Hemos visto que, alrededor del año 1000 de la era cristiana, el ajedrez ya estaba bastante difundido en Europa, gracias a la influencia de los árabes en España, país desde el cual fue propagado a otros del viejo continente.
Tal como ocurrió antes en Bizancio, también en Occidente el juego fue al principio mal visto por la iglesia. Los motivos no son muy claros, aunque los autores suponen generalmente que se desconfiaba del ajedrez por su carácter intelectual, acaso rayano con la herejía, en una época de fuerte predominio del espíritu religioso y de la autoridad eclesiástica, como fue la Edad Media. La circunstancia de haber sido introducido por los árabes, invasores infieles, añadía un matiz casi de traición a la práctica del ajedrez por un cristiano.
Los testimonios de esa hostilidad son numerosos y hoy resultan, en muchos casos, por entero incomprensibles, así como, por ejemplo, en el año 1061 el famoso cardenal italiano Pier Damiani, dirige una carta al papa Alejandro II, en la cual lo comunica que ha impuesta una sanción disciplinaria al Obispo de Florencia, por haber incurrido éste en la grave falta de jugar al ajedrez, una conducta impropia de la dignidad de su cargo y que ofrece un mal ejemplo a la feligresía.
El enojo del cardena Damiani puede explicarse, tal vez, por razones de imagen episcopal, pero al menos no trasluce un absoluto desconocimiento del juego, como el que visiblemente tenía el obsipo Odo Sully, que ejerció su misión pastoral en París a fines del siglo doce.
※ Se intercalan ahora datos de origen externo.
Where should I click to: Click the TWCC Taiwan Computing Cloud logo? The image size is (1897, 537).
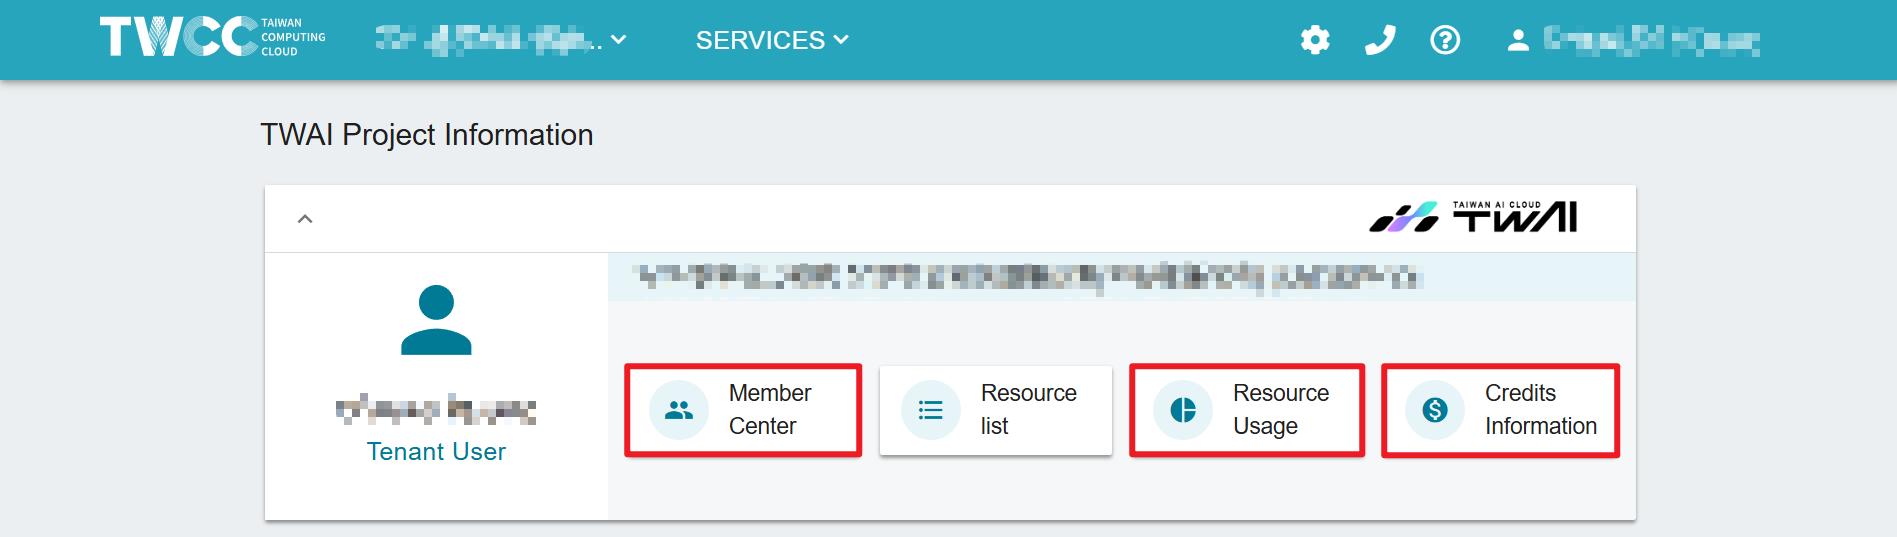212,37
Monseñor Sully puso al ajedrez a la misma altura que los dados y demás juegos de azar, y los prohibió terminantemente al clero de su diócesis. el mismo error cometió el rey Enrique III de Inglaterra en el siglo trece, y el arzobispo Peckham llegó a castigar con tres días de ayuno a pan y agua a los monjes de un convento de Norfolk, sospechosos de jugar al ajedrez en su celda.
Esta prevención de monarcas y de obispos contra el juego-ciencia tuvo, naturalmente, un efecto limitativo en su difusión popular, ya que la intolerancia de aquellos tiempos tornaba muy peligroso desobedecer las prohibiciones. claro que los propios reyes y sus cortesanos, e incluso muchos cardenales, se consideraban a sí mismos suficientemente inmunes a la supuesta malignidad del ajedrez y eran entusiastas aficionados. Los ajedrecistas talentosos, pero plebeyos, sólo podían cultivar el ajedrez ingresando precisamente a la corte como preceptores de los nobles, y así fue como se desarrolló una singular especie de profesionalismo, semejante al de los músicos y poetas que creaban sus obras para deleitar al soberano. Esta situación se mantuvo, sin cambios, prácticamente hasta la Revolución Francesa.
A despecho de los prejuicios y de la superstición, de todos modos, el ajedrez se expandió por toda Europa: De España pasó a la Francia occidental; desde Italia llegó a Suiza y al sur de Alemania; por Francia saltó a Inglaterra. Los normandos conocieron el ajedrez en el Mediterráneo y lo llevaron consigo cuando volvieron a Suecia y a Noruega.
Precisamente acerca de la relación de los esclavos con el juego existe una leyenda muy curiosa: Se cuenta que cuando el rey o un señor feudal quería elegir marido para su hija casadera, los jóvenes aspirantes debían jugar una partida con el mejor maestro de la corte. Pero no se piense que la mano de la muchacha se conocedía al ganador; no: el resultado importaba poco, lo que se buscaba era descubrir el verdadero carácter del pretendiente, su valor, su honradez, su lealtad, y se creía que el estilo de juego revelaba esas virtudes o la falta de las mismas. En otras palabras: la partida de ajedrez era como un moderno test psicológico, y asombra comprobar hoy la profundidad de esa intuición de los antiguos vikingos.